Winne, Mark. “The Bluff.” The Bluff: Channel 2 Goes into Georgia’s Biggest Heroin Market. Web. 05 Feb. 2016.


In this article the author, discusses how Atlanta neighborhoods by the name of English Avenue and Vine City also known as ‘The Bluffs’, have been left in the dark for decades. English Avenue and Vine City have been the biggest drug neighborhoods in Georgia for many years. Many residents living here have been begging for the city of Atlanta to help, but promises continue to be broken leading to very few improvements within the community. A famous resident to this neighborhood was Martin Luther King Jr. The author describes how even when MLK lived there the neighborhood was still run down and a haven for heroine. Channel 2 investigative reporter Mark Winne walked around interviewing different residents and he talked to two men that said ‘The Bluffs’ was a neighborhood in which it is so easy to get caught up in the drug lifestyle and how that lifestyle more than likely always leads to death or prison time. Residents of this area this area are concerned that the city of Atlanta will continue to spend money on projects like the new Falcons stadium, but continue to forget about them. I chose this source because WSBTV is a credible source and it is right here in Atlanta where I am focusing my research on Atlanta Georgia. I enjoyed reading this article because it really shows how the city of Atlanta has indirectly contributed to the downfall of this neighborhood by simply not doing anything.
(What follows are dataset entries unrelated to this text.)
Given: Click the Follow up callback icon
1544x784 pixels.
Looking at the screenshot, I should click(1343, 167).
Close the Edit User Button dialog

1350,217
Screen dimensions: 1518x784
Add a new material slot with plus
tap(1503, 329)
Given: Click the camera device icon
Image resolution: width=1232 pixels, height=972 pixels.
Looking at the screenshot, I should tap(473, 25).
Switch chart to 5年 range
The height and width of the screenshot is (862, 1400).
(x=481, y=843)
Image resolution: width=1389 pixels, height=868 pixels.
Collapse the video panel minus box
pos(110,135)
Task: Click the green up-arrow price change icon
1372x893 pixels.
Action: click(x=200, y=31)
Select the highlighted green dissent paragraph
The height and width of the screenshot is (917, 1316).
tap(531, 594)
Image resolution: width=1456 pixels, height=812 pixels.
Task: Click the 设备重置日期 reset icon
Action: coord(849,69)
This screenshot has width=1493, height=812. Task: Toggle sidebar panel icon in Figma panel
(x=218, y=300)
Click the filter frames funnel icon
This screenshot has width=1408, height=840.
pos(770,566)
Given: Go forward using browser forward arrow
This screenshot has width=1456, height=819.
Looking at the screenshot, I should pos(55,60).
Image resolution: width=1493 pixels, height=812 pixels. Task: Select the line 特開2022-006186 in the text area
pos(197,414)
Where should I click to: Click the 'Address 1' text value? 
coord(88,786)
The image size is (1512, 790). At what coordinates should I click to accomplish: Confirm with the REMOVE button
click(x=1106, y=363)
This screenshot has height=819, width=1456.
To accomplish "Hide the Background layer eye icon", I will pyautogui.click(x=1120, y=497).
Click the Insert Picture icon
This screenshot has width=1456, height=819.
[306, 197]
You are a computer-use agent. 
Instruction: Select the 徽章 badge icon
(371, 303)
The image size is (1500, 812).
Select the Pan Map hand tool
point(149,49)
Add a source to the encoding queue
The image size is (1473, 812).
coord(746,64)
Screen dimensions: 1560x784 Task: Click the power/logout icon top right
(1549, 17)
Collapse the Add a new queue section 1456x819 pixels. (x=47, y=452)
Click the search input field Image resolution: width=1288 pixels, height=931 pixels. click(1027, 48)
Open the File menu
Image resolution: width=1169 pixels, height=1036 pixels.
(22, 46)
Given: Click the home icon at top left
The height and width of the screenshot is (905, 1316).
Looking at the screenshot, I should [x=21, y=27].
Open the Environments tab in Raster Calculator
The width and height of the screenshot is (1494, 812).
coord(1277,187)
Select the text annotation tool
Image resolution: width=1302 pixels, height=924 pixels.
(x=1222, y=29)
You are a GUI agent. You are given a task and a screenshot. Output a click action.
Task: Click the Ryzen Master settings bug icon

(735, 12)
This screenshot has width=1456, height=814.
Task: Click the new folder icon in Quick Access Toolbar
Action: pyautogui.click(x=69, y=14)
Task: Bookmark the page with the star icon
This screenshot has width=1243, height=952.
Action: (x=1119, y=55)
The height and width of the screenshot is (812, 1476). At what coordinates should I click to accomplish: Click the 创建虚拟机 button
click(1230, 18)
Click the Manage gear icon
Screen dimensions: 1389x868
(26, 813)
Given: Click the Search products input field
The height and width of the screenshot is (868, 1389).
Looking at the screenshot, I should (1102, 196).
Mártir, Vanessa. “Gentrified Brooklyn Is Not My Brooklyn.” The Huffington Post., 16 May 2015. Web. 05 Feb. 2016.
In this article the author talks about how the Brooklyn that she grew up in was different from the Brooklyn now due to a term called ‘gentrification’. She explains that when she was growing up Brooklyn was not the cleanest or safest place to live, but that it always felt like home because of the struggles that everyone in the neighborhood dealt with. She goes on to say that when white people started moving into the neighborhood the atmosphere of Brooklyn changed and many residents were upset because it felt like white people came in and dominated and tore down the culture that was originally there. The author gave this definition the word “Columbus’ing” as it appeared that the white people came in out of nowhere and civilized the minorities. I chose this article from the Huffington Post because although this article is talking about gentrification in New York, it also happens here in Atlanta where I am doing my research. I did think one flaw this article had was that it did not really talk about how residents living in Brooklyn benefited from white people moving into the neighborhood.
McMillan, Tracie. “Gap in Diet Quality Between Wealthiest and Poorest Americans Doubles, Study Finds.” National Geographic. National Geographic Society, 2 Sept. 2014. Web. 05 Feb. 2016.
The author of this article, Tracie,  explains how there is a significant dietary difference between poor and healthy neighborhoods. She says that many residents living in poor neighborhoods are far more likely to be obese than a person living in a wealthy neighborhood. This is because in poor neighborhoods there tends to not be many grocery stores, but a lot of fast food restaurants around. The author explains that parents living in poor neighborhoods want their families to eat healthy, but when you are poor you have to eat the cheapest option and most of the times the cheapest option is the most unhealthiest one. Tracie McMillan goes on to say that in order to fix the obesity problem in poor neighborhoods more grocery stores and supermarkets have to open up in order to change the food environment. This problem is a nation-wide problem that also occurs here in Atlanta where I am doing my research. I believe this article is credible because for one National Geographic is a very credible source and I have driven in a bad neighborhood here in Atlanta where my aunt lives and there will literally be one grocery store within a 5 mile radius, but a fast food restaurant on every corner. I did not see any flaws within this article and I thought that it was very informative as to a normal person they won’t be able to see this problem, but once it’s brought to the spotlight everyone can finally see that it is an actual problem.